▸ Parts of the exercise
[A] Answer each question using the bioinformatics tools post.
(i) What must a person be affiliated with in order to download RaptorX?
(ii) Which four file types can the MatLab bioinformatics toolbox read information from?
(iii) In what file format does the writer plan to include the protein sequence?
[B] Carry on the bioinformatics tools post from its last sentence.

▸ Document section
RaptorX is a free downloadable program which predicts the 3D protein tertiary model as well as possible binding sites. It also allows you to compare 2 or more protien structures through protein structure alignment. You send in your sequence (job) and then they will send you back "its secondary and tertiary structures as well as contact map, solvent accessibility, disordered regions and binding sites." In order to download the software you must be affiliated with an organization. Since I am not, after I have designed my website I need to "please send us your name, organization and your email address through contact us and we will do some internal setup so that you can download the software."
Official Website:
http://raptorx.uchicago.edu/
User guide:
https://www.oregon.gov/OMD/OEM/docs/plan_train/RAPTOR/RAPTOR_User_Guide.pdf
Protein structure, modeling and applications:
https://www.ncbi.nlm.nih.gov/books/NBK6824/

ProDy:
https://pypi.python.org/pypi/ProDy/1.8.2

Thursday, December 1, 2016

Matlab Bioinformatics

The MatLab bioinformatics is a toolbox which includes modules which allow you to read information from FASTA, SAM, CEL, CDF files. You can also access information GenBank and NCBI Gene Expression Omnibus. The program can open the files and then present the data found within the files as visuals ( sequence browsers, spatial heatmaps, and clustergrams). It also has "statistical techniques for detecting peaks, imputing values for missing data, and selecting features"

After reviewing the overview of the bioinformatics program on MatLab, I have come to the conclusion that it would be no help to me. The primary purpose of the program is to allow scientists to input their data, code for how they'd like the program to organize the data and then analyze the data. This would help the scientist come to conclusions about the data faster than had they just looked at completely unorganized data. Also helps them detect trends. I am not trying to analyze data at this point. I am trying to collect all the proteins functions and place them in one place. Later on, once I have designed the website I could use Matlab to analyze all the data I've collected and come to a conclusion myself. Scientists would ideally go through and take all the data I've compiled and then organize it themselves and come to a conclusion themselves. I am just the mediator, I allow them to access all the data in one place and then they analyze it.

What I take from this: I need to include the protein sequence in a FASTA file so that if researchers do what to put my data into MatLab and analyze the trends they can.

▸ Given data

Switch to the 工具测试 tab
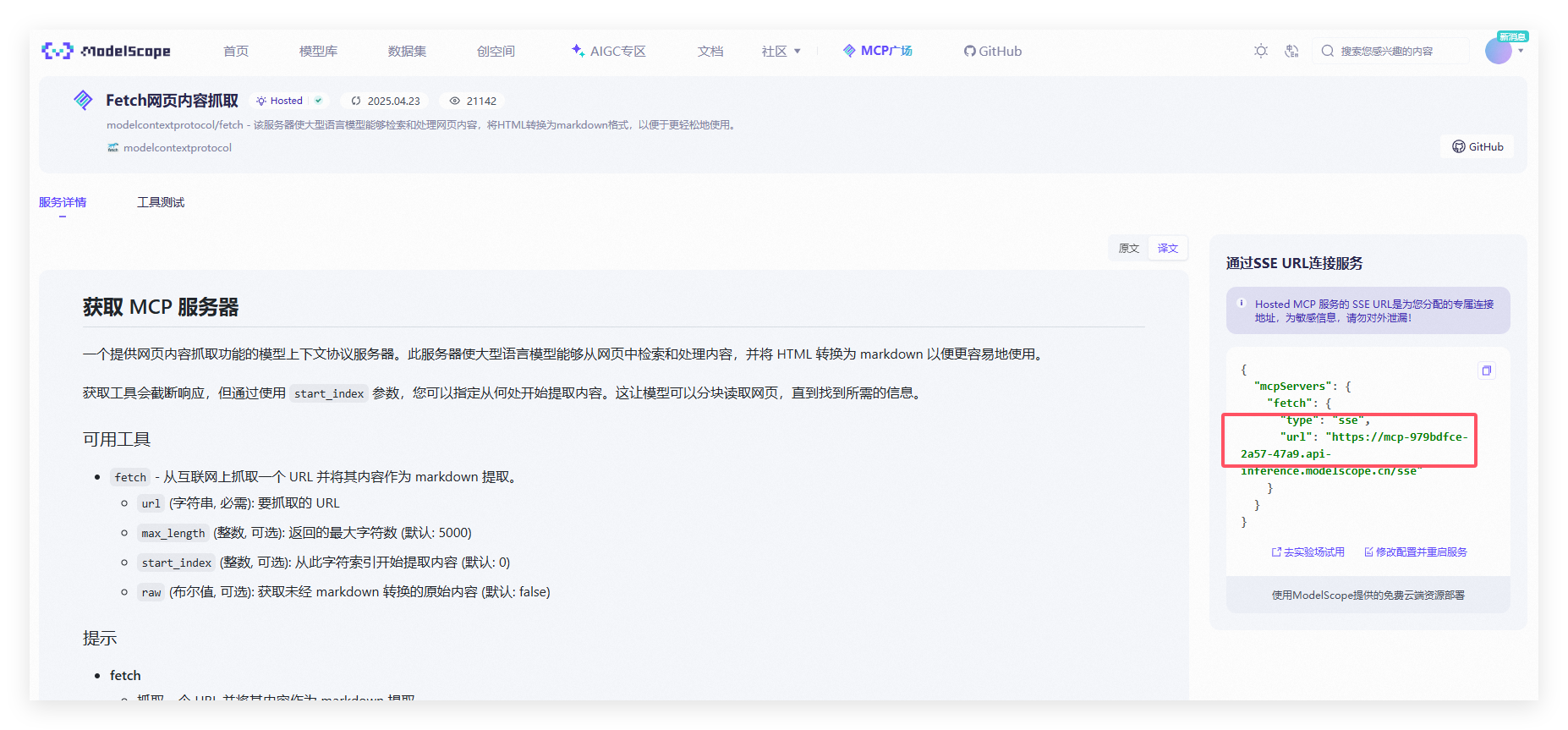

▸ Exercise responses
[A]
(i) An organization.
(ii) FASTA, SAM, CEL, and CDF files.
(iii) A FASTA file.

[B]
Process for strain name retrieval

1. Go onto Science direct
2. Click on the button for Bronx Science proxy
3. Search subspecies name borrelia... in this order

Borrelia burgdorferi

Borrelia garinii

Borrelia afzelii

Borrelia bavariensis

Borrelia valaisiana

Borrelia lusitaniae

Borrelia filandensis

Borrelia bissettii

Borrelia spielmanii

Borrelia carolinensis

Borrelia kurtenbachii

Borrelia andersonii

Borrelia americana

Borrelia turdi

Borrelia yangtze

Borrelia japonica

Borrelia chilensis

Borrelia parkeri

Borrelia duttonii

Borrelia hermsii

Borrelia turicatae

Borrelia recurrentis

Borrelia crocidurae

Borrelia mayonii

Borrelia persica

4. Click on every link that has both keywords in it (Borrelia+subspecies name)

5. Go to the page of the link and see if it is the full article (it should be since I have full access to the database)

6. Scroll down and look for the chart or pictures where it lists every strain used in the study. It will list both the strain and the subspecies (genospecies) the strain is apart of.
7. In order to identify whether the chart holds strain, look for key words like strain name, or species and isolate, or just isolate.
8. Copy any data in the column under the key words, if it split up by species then make sure you record them under the specific species.

7. Go onto my master list of strains and then find the subspecies that the strain you have found is listed under. Scan to see whether you have already collected that strain name.

8. If you have not yet collected that strain, copy it down under the proper subspecies.

9. Do this for every paper that includes the subspecies in it's title when you search it.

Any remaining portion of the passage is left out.